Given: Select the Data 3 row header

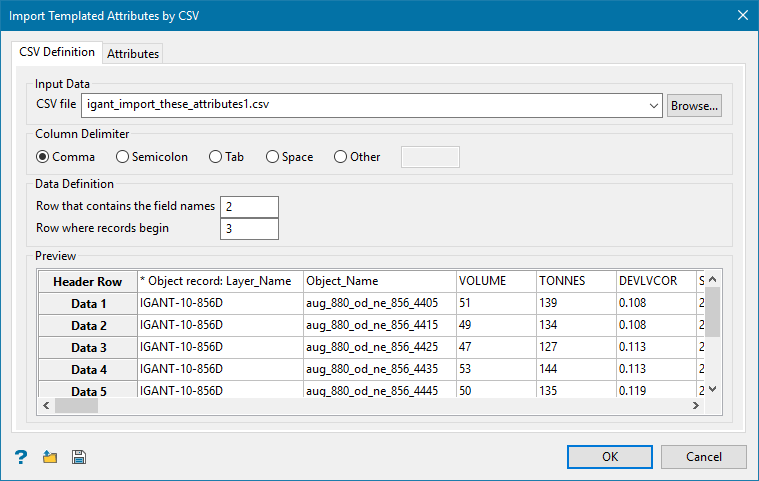Looking at the screenshot, I should (88, 347).
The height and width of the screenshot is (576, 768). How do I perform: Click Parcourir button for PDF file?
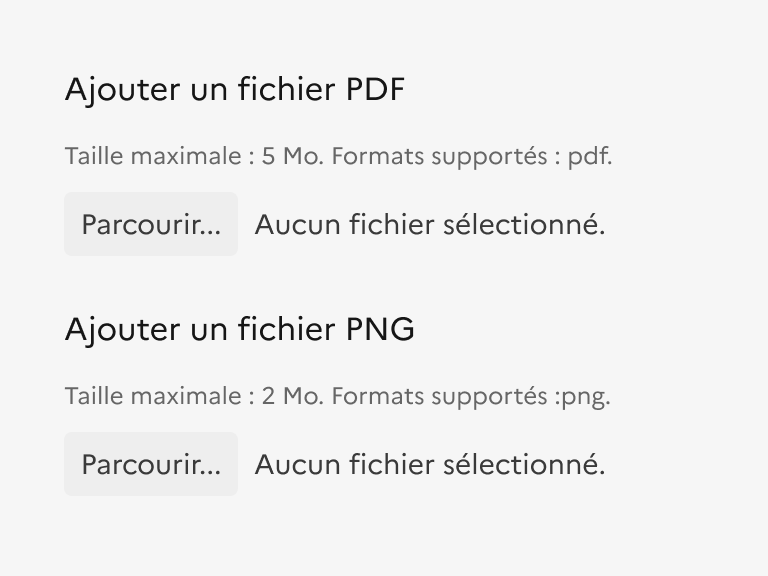point(151,225)
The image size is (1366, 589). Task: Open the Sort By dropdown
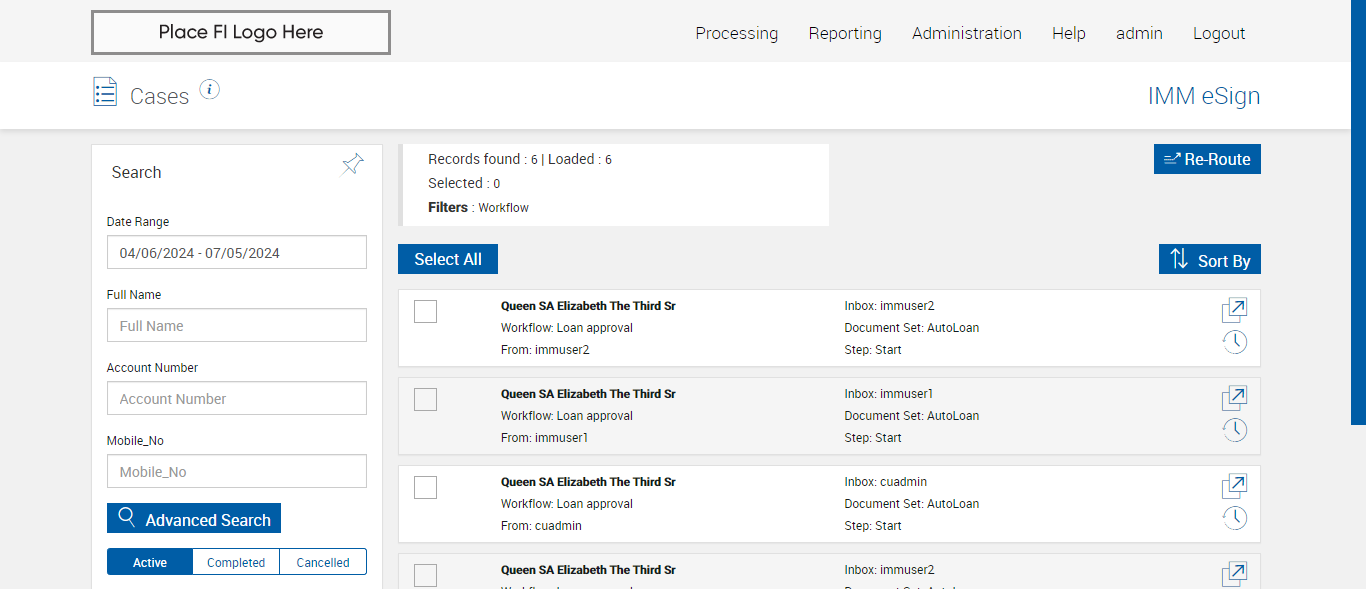pyautogui.click(x=1210, y=260)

• **PROBLEM REQUIREMENTS**: Output every line of text from the material above verbatim, leaving out the pictures.

• **EXERCISE SOLUTION**:
Given: Select the Data 3 row header

Looking at the screenshot, I should (88, 347).
The height and width of the screenshot is (576, 768). How do I perform: Click Parcourir button for PDF file?
point(151,225)
The image size is (1366, 589). Task: Open the Sort By dropdown
pyautogui.click(x=1210, y=260)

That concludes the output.